─── Supplied data ───
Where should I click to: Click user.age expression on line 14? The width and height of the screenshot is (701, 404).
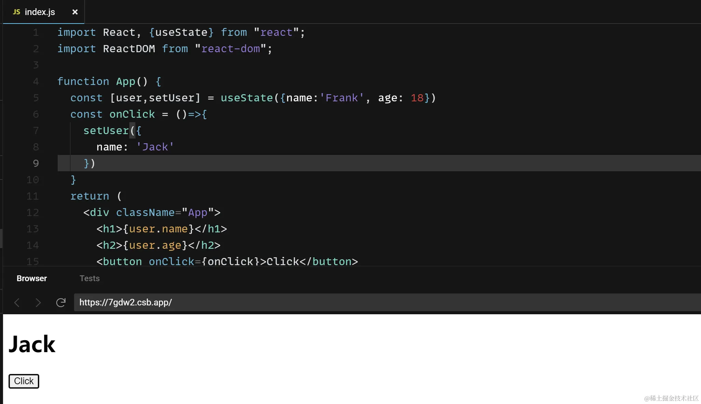(155, 245)
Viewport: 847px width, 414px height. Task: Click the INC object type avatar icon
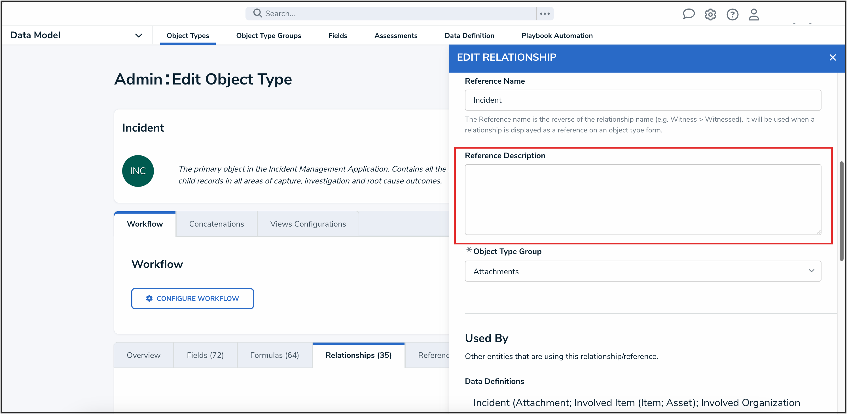coord(138,171)
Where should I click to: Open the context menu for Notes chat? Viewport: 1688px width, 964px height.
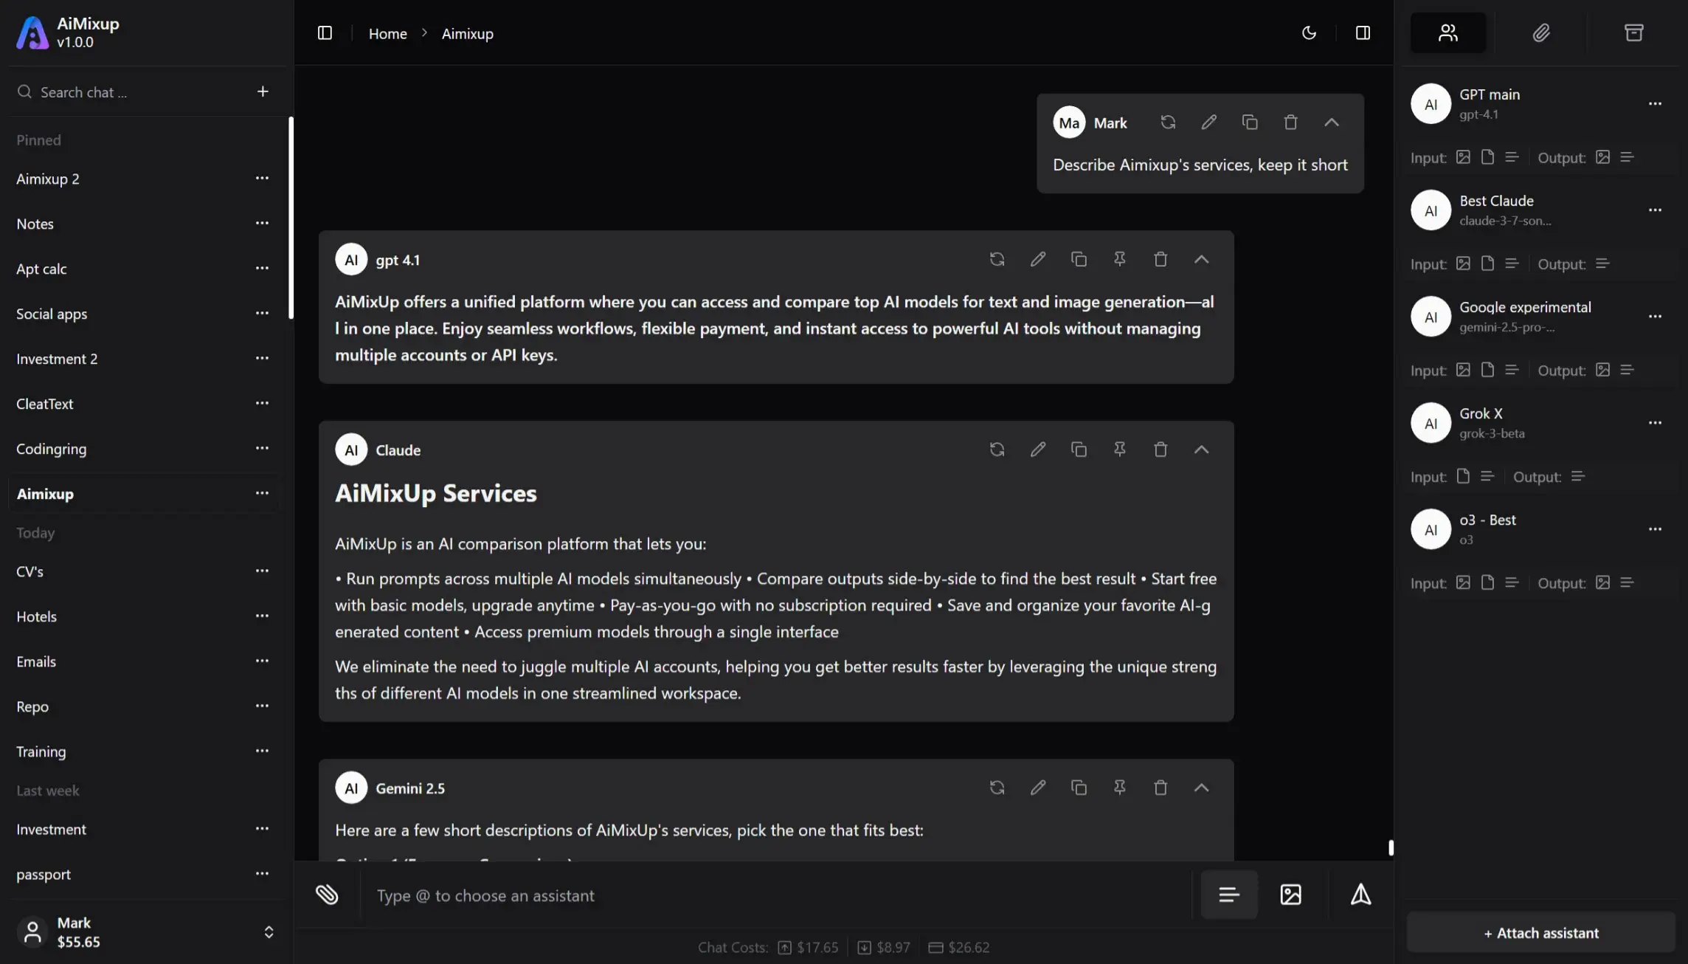[x=262, y=223]
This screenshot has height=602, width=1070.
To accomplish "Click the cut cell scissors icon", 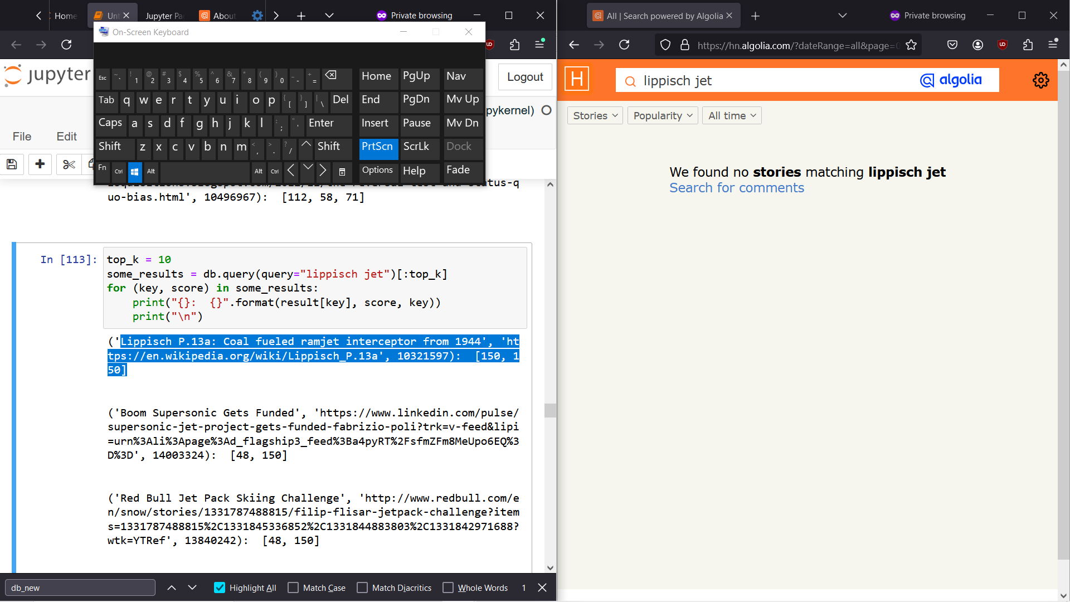I will 69,164.

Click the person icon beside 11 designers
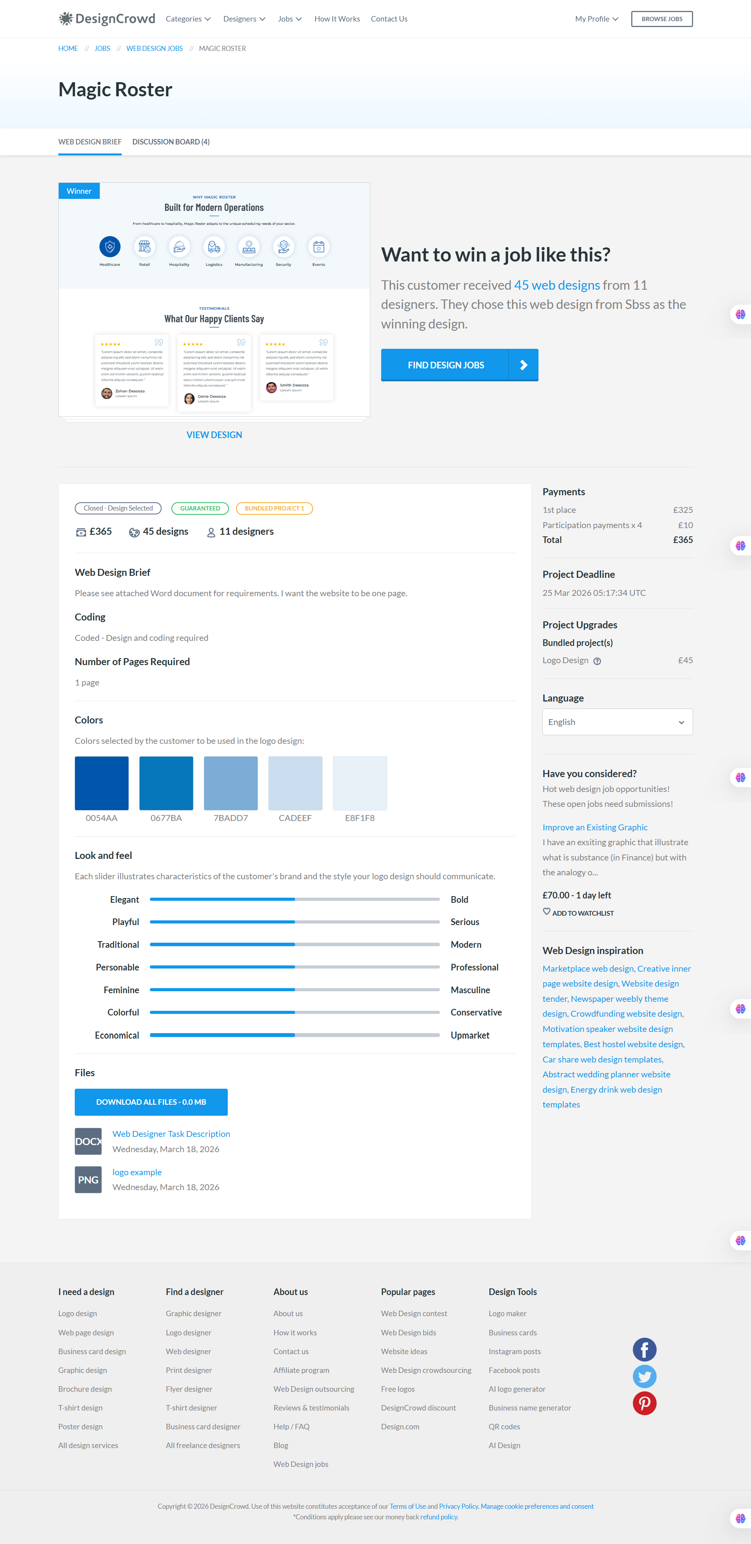pos(210,532)
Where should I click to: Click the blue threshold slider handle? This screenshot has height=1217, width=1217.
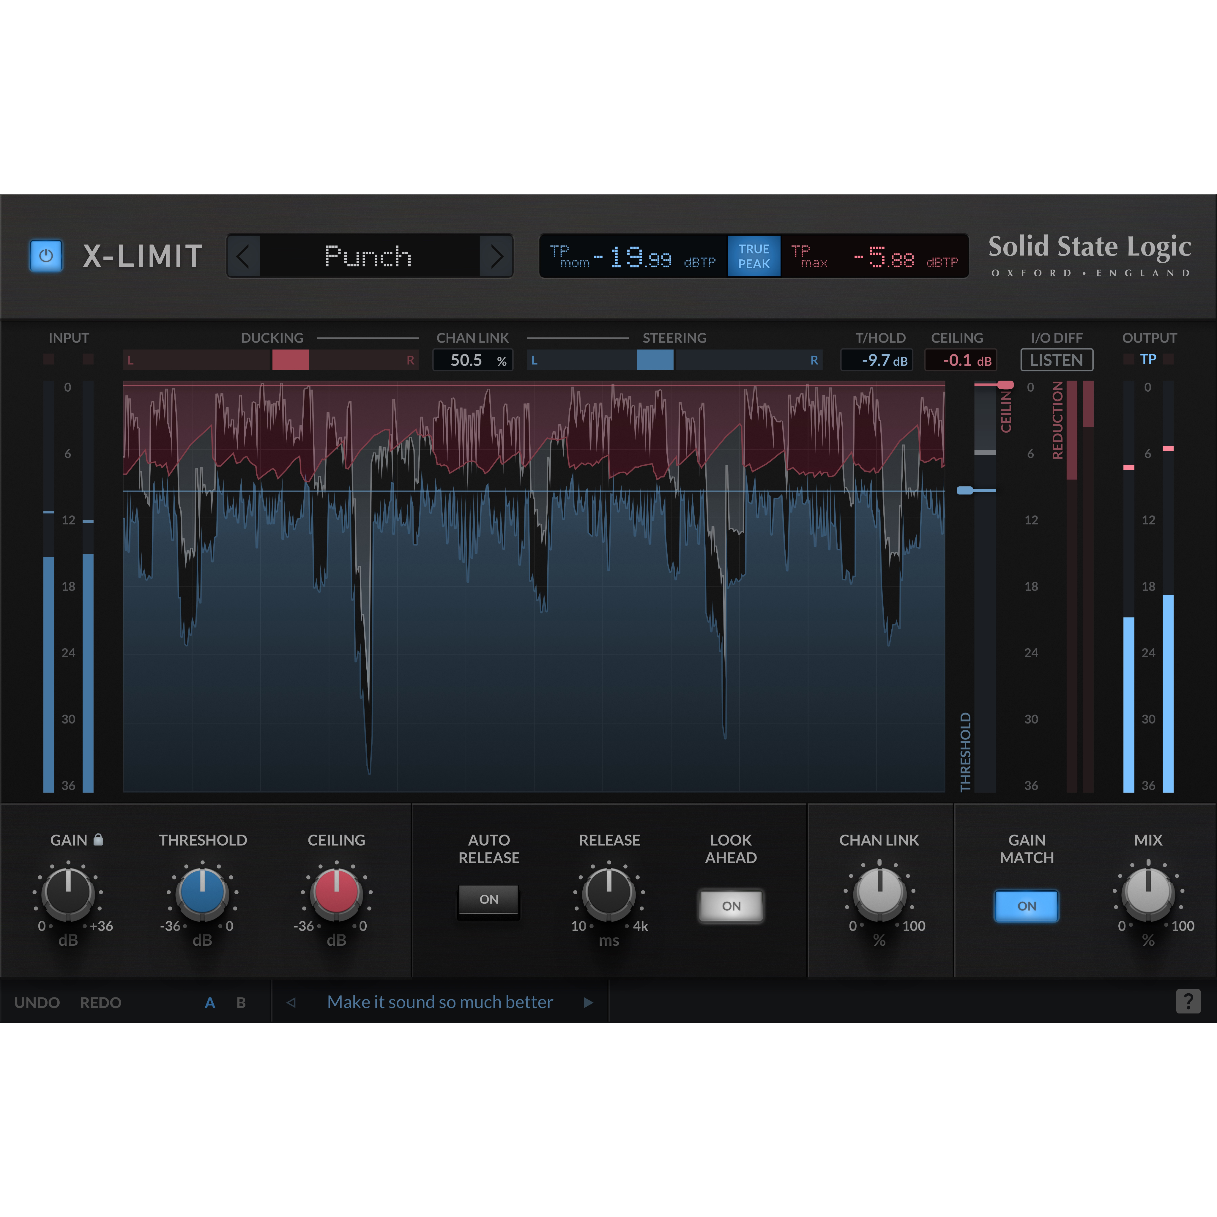point(964,490)
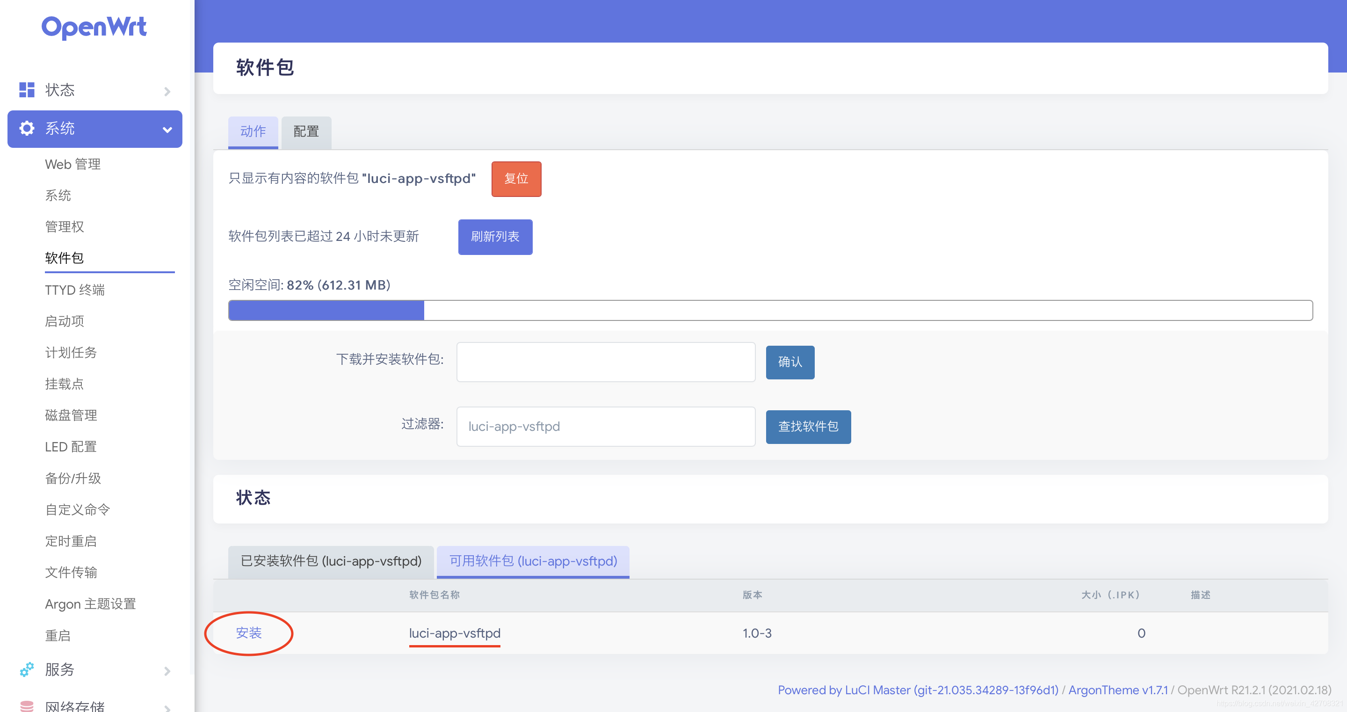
───
## Work item
Pictures are to be left out while the lines from the beginning of the records through the line with "This screenshot has height=602, width=1070." are copied word for word.

## Output below
Where should I click to: Click user.age expression on line 14? The width and height of the screenshot is (701, 404).
(155, 245)
Viewport: 847px width, 414px height. Task: Click the INC object type avatar icon
coord(138,171)
Where should I click to: Open the context menu for Notes chat? Viewport: 1688px width, 964px height.
[x=262, y=223]
This screenshot has height=602, width=1070.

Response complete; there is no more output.